Great article, sent out to many friends!

Reply

AndrewMajor
Andrew Major
3 weeks, 6 days ago
+2 silverbansheebike Velocipedestrian

Thank you! 

I think your post nicely sums up one of the key reasons (plus nature and being a gear nerd) that mountain biking initially captivated me.

Reply

JVP
JVP
4 weeks ago
+5 Andrew Major BadNudes Jerry Willows Velocipedestrian Charlie P-t

All I can say is I love the welcoming world of mountain bike trail builders and maintainers. That community within our sport contains the best, most welcoming, stoke-filled people in the PNW. The people who show up to dig are just so warm and fun to be around. Even the "off-system" builders in my neck of the woods (WA state) have mostly shed their grumpy ways and joined in the good fight. 

There's a pretty big difference between the "just a rider" and the folks who come out to dig. There's so many people riding now that the average mountain biker has trended closer to being like the average person instead of the rugged weirdo of old. If you want that community and core feel, go out and join a handful of dig days. They're good people!

To frame it to fit into Andrew's article, we take care of our own resources and make things happen.

Reply

AndrewMajor
Andrew Major
3 weeks, 6 days ago
0

Trail building certainly is, in general, more of a collaborative effort than it used to be - even the true lone wolf solo builders are often getting support in the form of insurance, materials, or the odd bit of extra carry-sh*t people power from local trail organizations. I think it's nice.

Reply

GiveitsomeWelly
Karl Fitzpatrick
3 weeks, 5 days ago
+5 Andrew Major Velocipedestrian Niels van Kampenhout yardrec vunugu

Repeating others again but riding solo is a great chance to start up non-awkward conversation with people out of doors.

That includes walkers, most of who have been positive despite a perceived wedge that seemed to be getting wedged between 'them' and 'us'.

This of course cycles (hurhur) back to the awesome mahi our mtbing advocacy groups have put into sharing trails where needed and separating the different user groups where possible. 

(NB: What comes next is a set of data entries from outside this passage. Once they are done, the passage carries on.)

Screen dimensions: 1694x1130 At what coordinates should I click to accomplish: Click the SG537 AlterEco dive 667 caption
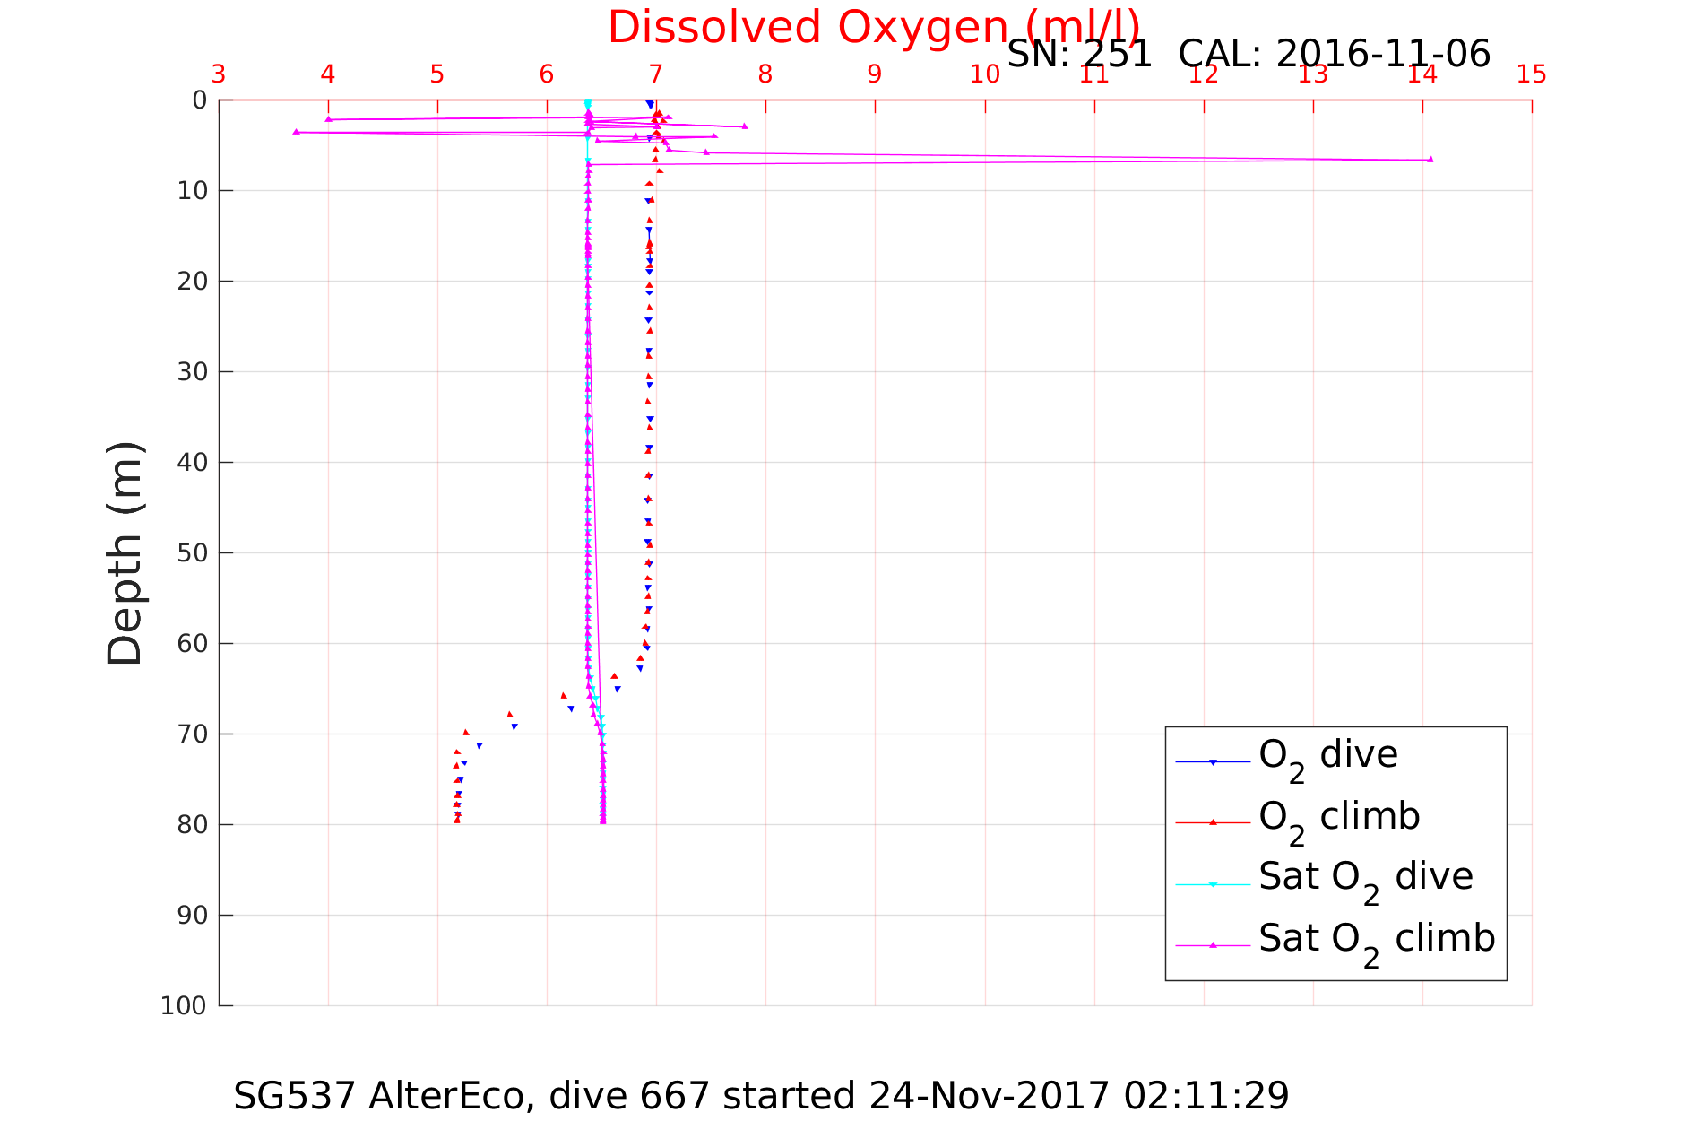tap(761, 1096)
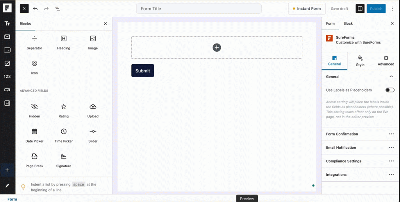Insert the Page Break block
Image resolution: width=400 pixels, height=202 pixels.
pyautogui.click(x=34, y=160)
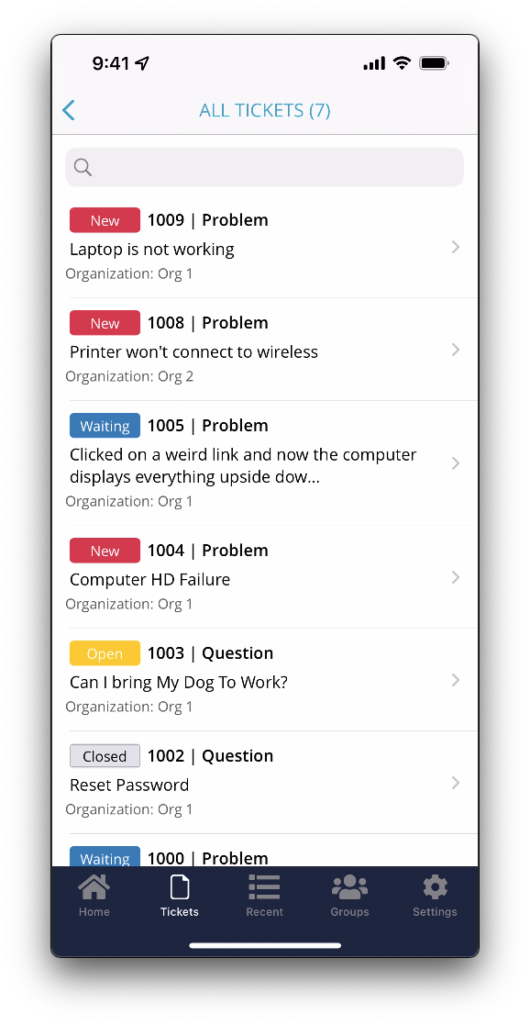The image size is (530, 1025).
Task: Switch to the Home tab
Action: tap(94, 895)
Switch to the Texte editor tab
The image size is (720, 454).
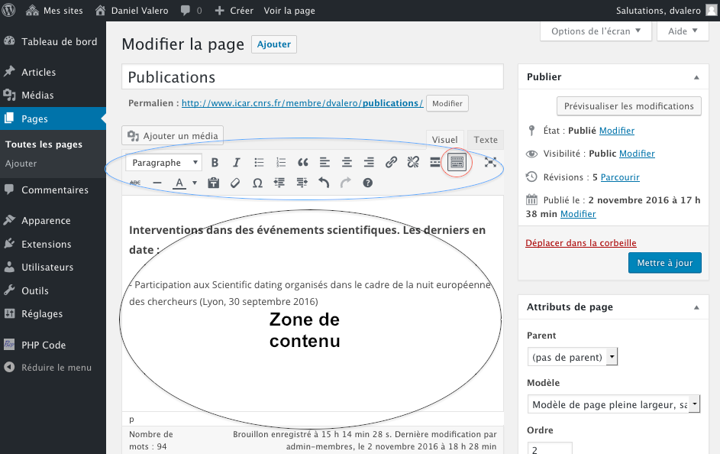485,139
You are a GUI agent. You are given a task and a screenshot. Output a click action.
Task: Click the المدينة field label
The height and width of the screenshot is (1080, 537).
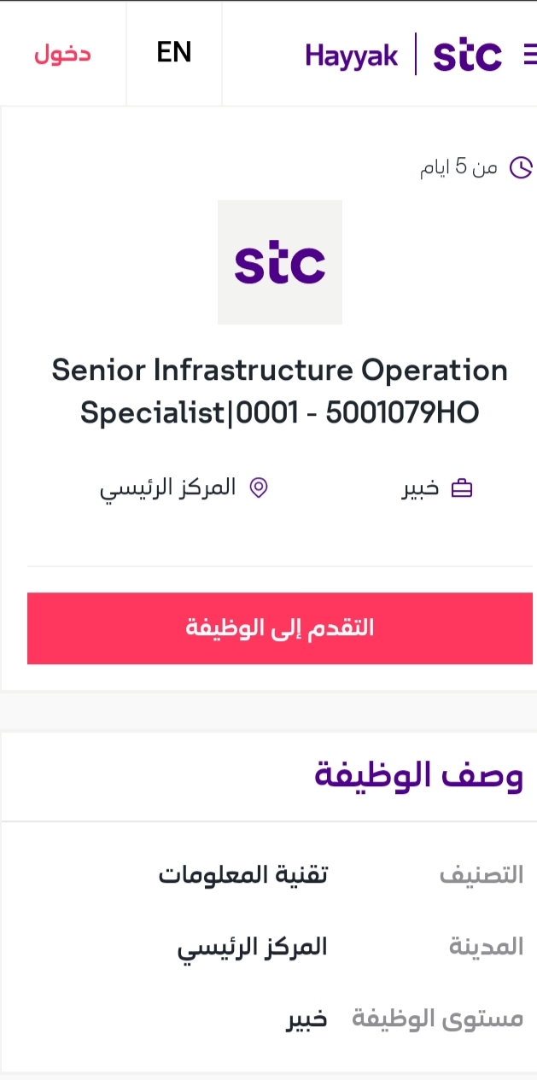[486, 947]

Great article Andrew. Thanks heaps!

Reply

AndrewMajor
Andrew Major
3 weeks, 5 days ago
0

Thanks!

This winter I’d say 99% of the non-bike traffic I’ve come across has been people walking their dogs. Either way, to echo your point, nothing but the most friendly and positive interactions.

Reply

syncro
Mark
3 weeks, 6 days ago
+4 Jerry Willows Karl Fitzpatrick Velocipedestrian Mammal

If I could change anything about mtb culture it would be making trail maintenance/advocacy culture synonymous with riding culture. I'll even go so far to say that trail maintenance and advocacy should be held in higher, or at least equal regard to the riding we do. There are so many ways to contribute that there really is no excuse not to do something. When it comes to digging in the dirt, yeah it can be hard work, but I don't  think I've ever seen anyone leave a trail day feeling like they had a bad time.

Reply

LoamtoHome
Jerry Willows
3 weeks, 6 days ago
+1 Mark

couldn't upvote enough...  so many trails out there and so few maintainers.

Reply

TristanC
TristanC
4 weeks ago
+3 Andrew Major Sandy James Oates yardrec

"If you're going to be dumb, you've got to be tough," is a motto I live by. It works outside of biking, too - when something goes wrong, something breaks, a situation doesn't go the way you wanted it to - it's a good time to swear quietly to yourself, take a deep breath, and go fix whatever needs fixing.

Reply

AndrewMajor
Andrew Major
4 weeks ago
+6 Mammal DanL mudhoney yardrec TristanC Karl Fitzpatrick

100%. Though I find the further we are from the trail the less friendly a response I get to the statement when it comes to repeatedly dropping that phrase on my family.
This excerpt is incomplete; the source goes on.